At that time, Newlin was with the Houston Rockets, who had just completed a midday shoot-around in preparation for that night's game against the Lakers. The arena lights had been dimmed and everyone had left, except four guys who were shooting free throws: Houston's Rick Barry (a .900 career foul shooter); another Rocket player, Calvin Murphy (.892); the Lakers' then general manager, Bill Sharman (.884); and Newlin (.870), who every day would keep firing until he hit 100 free throws in a row. Says Newlin, "I remember thinking how ironic it was that the four best free throw shooters ever were all there practicing free throws in the dark."

Since then, Larry Bird (.879) has edged past Newlin on the career free throw shooting list. Oh yes, Bird routinely shoots free throws in dim light and is the last one out of the gym.


The ski jumping days of Great Britain's Eddie (the Eagle) Edwards (SI, March 14) may be numbered. At the recent International Ski Federation congress in Istanbul, the federation council considered establishing a distance standard for international competition that Edwards, unless he makes a miraculous improvement over his famously inept performances on the 70-and 90-meter jumps at the 1988 Winter Games in Calgary, is unlikely to meet. Said council member Ludwig Schroeder of East Germany, "The International Olympic Committee [which asked the federation to establish the standard] supports the national Olympic committees financially. We cannot allow serious sport and clowning to mix. This should help take the wind out of the sails of show sportsmen like Eddie Edwards."

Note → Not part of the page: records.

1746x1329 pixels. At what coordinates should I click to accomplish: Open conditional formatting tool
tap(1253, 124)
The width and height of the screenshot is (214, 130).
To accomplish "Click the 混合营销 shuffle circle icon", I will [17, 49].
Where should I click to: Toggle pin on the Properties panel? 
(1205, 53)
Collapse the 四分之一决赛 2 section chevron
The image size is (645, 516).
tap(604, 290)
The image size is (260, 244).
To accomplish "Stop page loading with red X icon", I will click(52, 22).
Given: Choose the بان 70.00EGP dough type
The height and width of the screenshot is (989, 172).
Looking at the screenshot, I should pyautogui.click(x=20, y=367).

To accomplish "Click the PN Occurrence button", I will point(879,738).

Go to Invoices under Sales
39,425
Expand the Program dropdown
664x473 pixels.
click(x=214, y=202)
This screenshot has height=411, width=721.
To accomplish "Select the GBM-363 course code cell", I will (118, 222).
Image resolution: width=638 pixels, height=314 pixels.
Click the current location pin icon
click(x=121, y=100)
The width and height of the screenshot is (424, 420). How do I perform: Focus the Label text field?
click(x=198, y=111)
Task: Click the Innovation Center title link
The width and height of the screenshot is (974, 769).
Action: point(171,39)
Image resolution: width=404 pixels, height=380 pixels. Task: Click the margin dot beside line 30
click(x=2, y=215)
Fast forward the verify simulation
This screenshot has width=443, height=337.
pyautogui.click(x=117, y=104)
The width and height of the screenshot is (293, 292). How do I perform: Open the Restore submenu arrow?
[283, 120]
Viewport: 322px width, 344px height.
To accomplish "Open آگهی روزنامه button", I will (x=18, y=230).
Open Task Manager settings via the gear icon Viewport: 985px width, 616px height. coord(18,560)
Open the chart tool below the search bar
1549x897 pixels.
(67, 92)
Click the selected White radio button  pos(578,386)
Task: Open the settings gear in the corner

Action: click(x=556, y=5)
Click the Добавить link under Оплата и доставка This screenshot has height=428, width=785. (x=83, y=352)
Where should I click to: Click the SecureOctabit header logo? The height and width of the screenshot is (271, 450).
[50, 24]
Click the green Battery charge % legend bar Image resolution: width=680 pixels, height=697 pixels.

According to the Eagle's manager, Simon Platz, Edwards is very disappointed. "Eddie is worried he won't be given the chance to prove how much he is improving in competitions," said Platz, whose name, by the way, approximates the sound the Eagle makes upon landing.


What Monday's Big Fight meant to Atlantic City was, well, everything. According to Al Glasgow, editor and publisher of Atlantic City Action, a casino trade newsletter, a typical four-day weekend in June produces about $215 million in gambling revenues for Atlantic City. By contrast, the estimate for the four days leading up to the Mike Tyson-Michael Spinks fight was $344 million. Also, the city's 16,000 hotel rooms were booked during the period, many of them as "comps" for high-rolling clients. John Fox, a spokesman for the Atlantic City convention and visitors bureau, was left with only one concern: "I just hope all the plumbing works." The bonanza was particularly welcome because Atlantic City has had a hard time establishing itself as a destination resort—which translates into hotel bookings—because it is such an easy commute for millions of East Coast residents. Full hotels should help spread the destination message.

To take maximum advantage of the big spenders, the casinos raised most table minimum bets to $25-$100 (the usual minimum is $5) at virtually all of their 1,303 craps, blackjack and other gaming tables, leaving those for whom that figure was too rich no recourse but to mob the city's 18,540 slot machines. Looking at possible longer-term benefits, Fox expressed confidence that, because of the fight, "people in Nigeria are going to know four words of English—Tyson, Spinks and Trump Plaza." Obviously, Fox forgot that English is the official language of Nigeria, and just as obviously, he wouldn't mind if the words Atlantic City imprint themselves more deeply in everyone's consciousness.